Log line larger than 2 MB
Rejected — over tier limitA single log line over 2 MB (rare, but happens with embedded payloads or base64 blobs) is blocked on free tier; Pro raises the limit to 100 MB. Very long lines also hit the 5,000-character preview truncation — display only; Copy/Download return the full line.
Frequently asked questions
How do I read Pino log levels after prettifying?
Pino encodes levels as integers: 10 trace, 20 debug, 30 info, 40 warn, 50 error, 60 fatal. The prettified output shows the number (e.g. "level": 50 for an error); use the level table in this guide to map it. In a live terminal, node app.js | npx pino-pretty converts the numbers to colored labels.
Can I prettify a whole log file at once?
No — a log file is NDJSON (one object per line), which is not a single JSON document and will throw Unexpected non-whitespace character after JSON. Format one line at a time, or wrap the specific lines you need in a JSON array [ ... ] and prettify that.
Why won't my log line parse?
Usually one of three reasons: a non-JSON prefix (timestamp or app |), the line is truncated/interleaved, or you pasted more than one line. Strip everything outside the single JSON object and ensure it is exactly one complete entry. The error message includes the position where parsing broke.
How do I handle CloudWatch logs where JSON is inside a message field?
Those are double-encoded: the app's JSON is an escaped string inside message. Extract that inner string, unescape it, save it as the file, then prettify. CloudWatch Logs Insights can also help with parse and display commands, but for one line, unwrapping and prettifying is fastest.
Will my trace ID stay exact?
Only if it is a string or a number ≤ 2^53−1. A 64-bit numeric traceId/spanId is rounded on parse and the displayed value will be wrong. Most tracers emit IDs as strings precisely to avoid this — if yours uses numbers, read the exact value from the raw source line.
Can I extract just the error stack from a log line?

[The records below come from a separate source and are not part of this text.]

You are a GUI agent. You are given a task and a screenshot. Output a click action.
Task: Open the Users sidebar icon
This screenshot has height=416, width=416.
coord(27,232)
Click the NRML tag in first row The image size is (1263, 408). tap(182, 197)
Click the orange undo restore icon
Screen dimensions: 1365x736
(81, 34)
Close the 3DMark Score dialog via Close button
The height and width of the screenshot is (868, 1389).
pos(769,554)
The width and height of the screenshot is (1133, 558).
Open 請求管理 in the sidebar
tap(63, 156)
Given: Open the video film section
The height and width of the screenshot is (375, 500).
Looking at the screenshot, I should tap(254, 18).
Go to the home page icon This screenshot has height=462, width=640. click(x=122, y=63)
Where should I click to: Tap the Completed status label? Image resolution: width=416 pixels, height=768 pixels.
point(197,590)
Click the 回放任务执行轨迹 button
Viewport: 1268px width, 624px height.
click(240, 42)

Not with the prettifier — it formats the whole document. Use json-path-extractor with a path like $.err.stack (or $..stack to find it at any depth) to pull just that field, then read or unescape it.
Does prettifying turn the \n in a stack trace into real line breaks?
No. The stack is a single JSON string; prettifying indents the surrounding object but leaves the string's contents (including \n) intact. To see the stack as multiple lines, copy the string value out and unescape it in an editor or with a small script.
Can I compare two log lines side by side?
Yes — prettify each line with Sort keys ON so identical fields land in the same position, then diff the two outputs. For a structural comparison rather than a textual one, run them through json-diff.
Does it convert epoch timestamps to dates?
No — time/ts stay as the raw epoch number. Prettifying is whitespace-only for numbers (plus canonicalization). Convert epochs to dates separately if needed. Epoch milliseconds (13 digits) are within safe-integer range; epoch nanoseconds (19 digits) would round.
Is my log data uploaded when I format it?
No. The line is read with file.text() and parsed/formatted in your browser. Error messages, trace IDs, session tokens, and user data in the entry never reach JAD Apps servers. Only an anonymous run counter is stored when you are signed in.
What if the log line is JSONC or has a comment?
Real structured-log JSON is strict and never has comments, so this is uncommon. If a hand-edited line does, strict parse rejects it — repair with json-format-fixer first. But double-check you are looking at a genuine log line and not a config snippet.
Can I automate log formatting in a triage script?
For live terminals, pipe through pino-pretty. For batch local processing on Pro, the json-prettifier runner mirrors this tool (indent 2/4, sortKeys, trim-then-parse) and keeps log data on your machine. To carve specific fields out of many lines, script around json-path-extractor.